### Task requirements
Return only the tail of the data below, word for word: the line with "For every named" and each line after it through the final one.

### Provided data
= Beginning of Section =
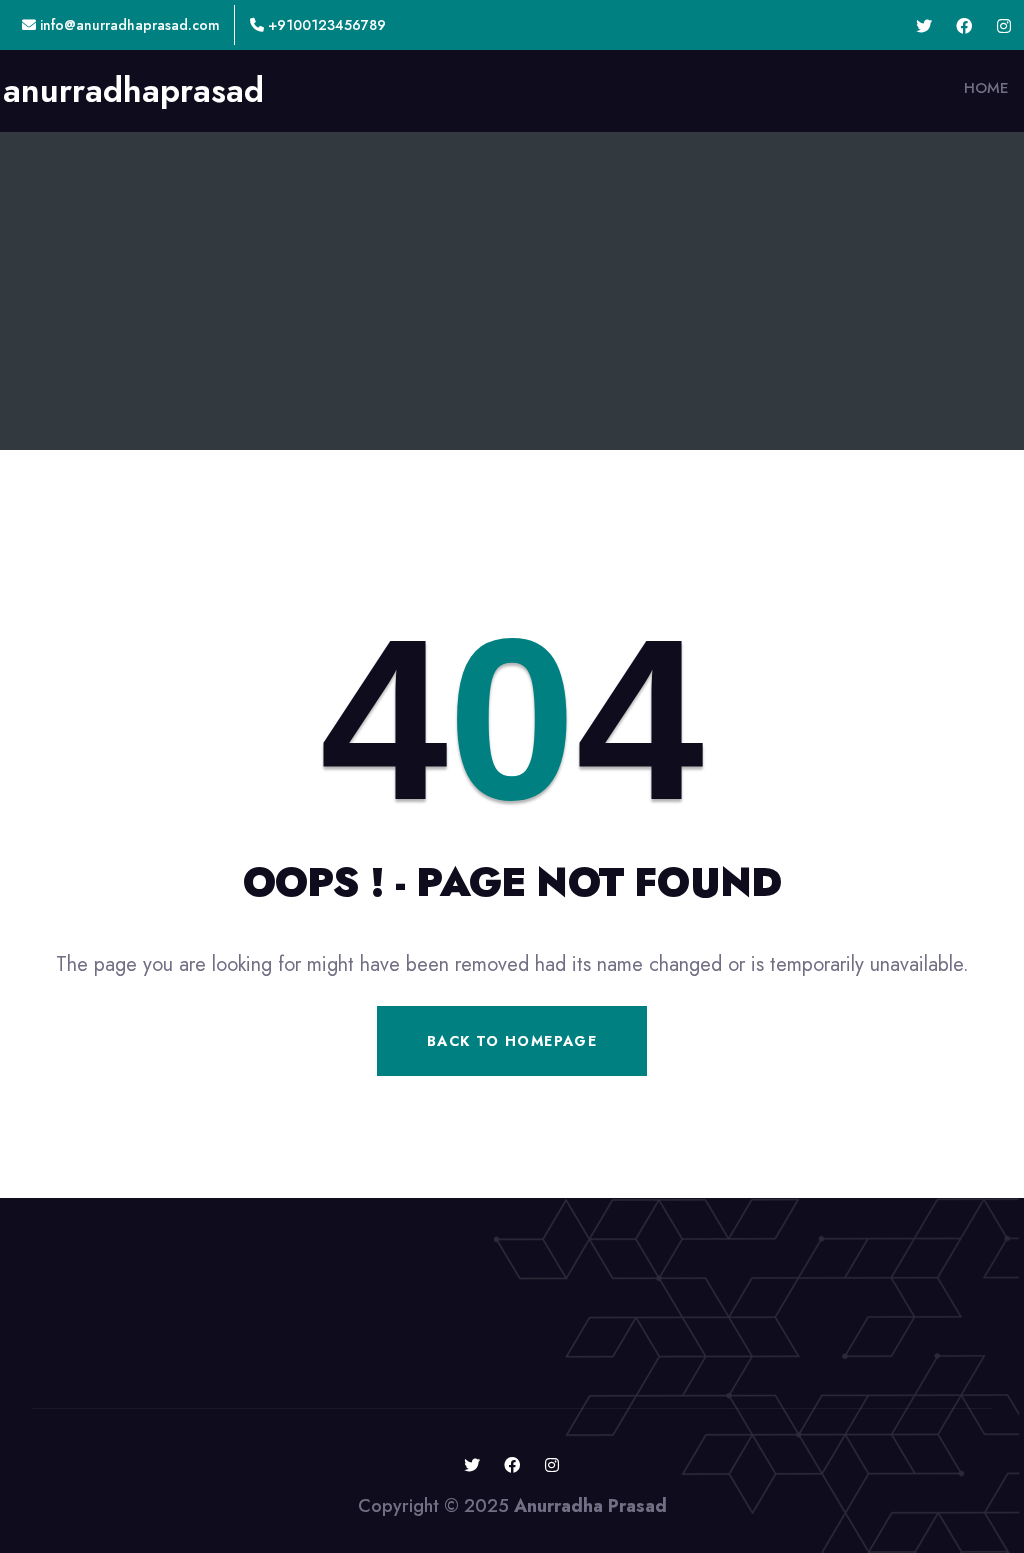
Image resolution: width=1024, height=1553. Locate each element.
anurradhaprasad (133, 91)
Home (986, 88)
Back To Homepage (512, 1041)
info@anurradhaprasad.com (128, 25)
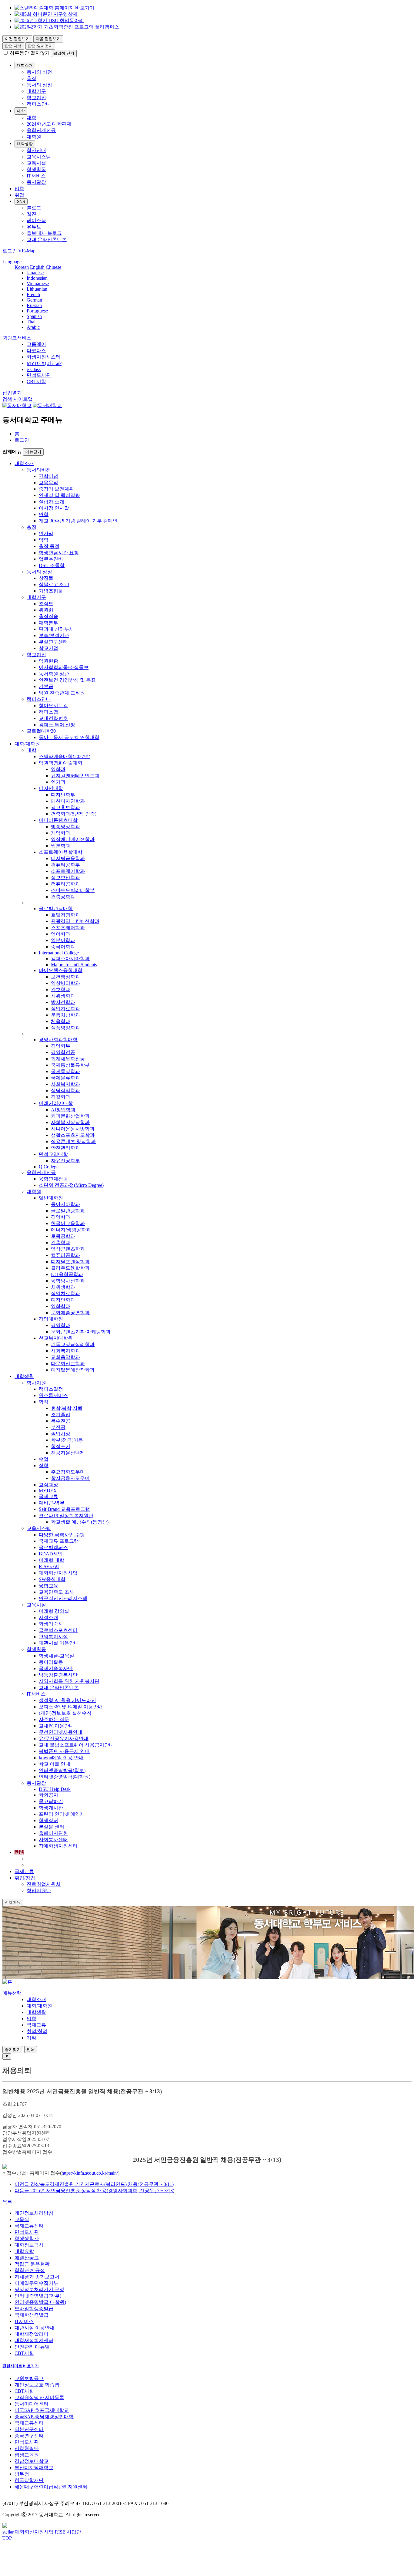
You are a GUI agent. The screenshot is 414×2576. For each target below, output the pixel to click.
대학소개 (25, 65)
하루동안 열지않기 (30, 53)
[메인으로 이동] (7, 1981)
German (34, 299)
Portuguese (37, 310)
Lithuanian (37, 289)
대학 (21, 111)
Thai (31, 321)
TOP (7, 2538)
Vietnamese (38, 283)
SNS (21, 201)
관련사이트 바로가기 (20, 2366)
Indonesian (37, 278)
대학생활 (25, 143)
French (33, 294)
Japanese (35, 272)
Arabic (33, 327)
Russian (34, 305)
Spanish (34, 316)
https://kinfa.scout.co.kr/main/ (90, 2173)
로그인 (22, 440)
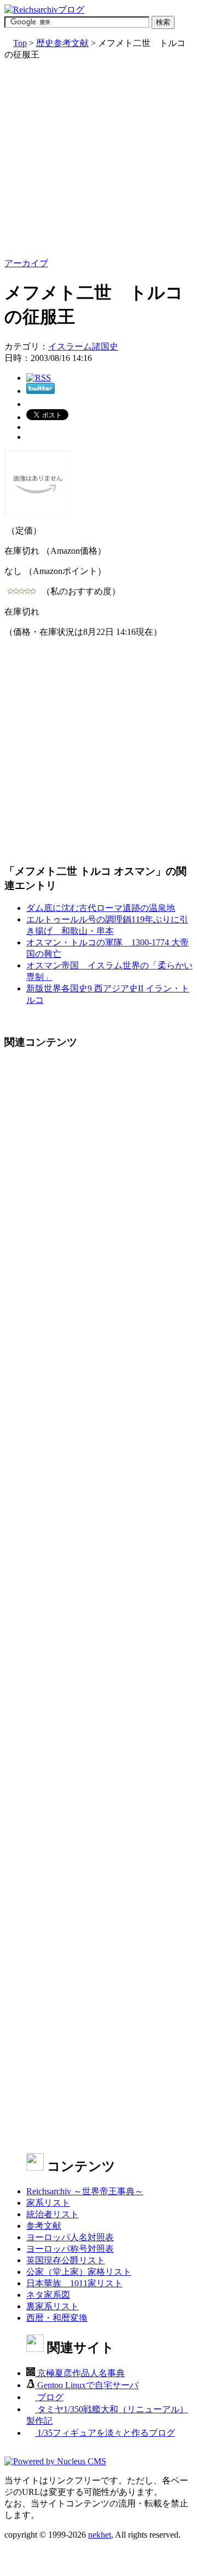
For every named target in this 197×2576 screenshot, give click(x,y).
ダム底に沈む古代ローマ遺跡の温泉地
= End of Section =
### Solution for this task
For every named target in this 197×2576 screenshot, give click(x,y).
ダム底に沈む古代ローマ遺跡の温泉地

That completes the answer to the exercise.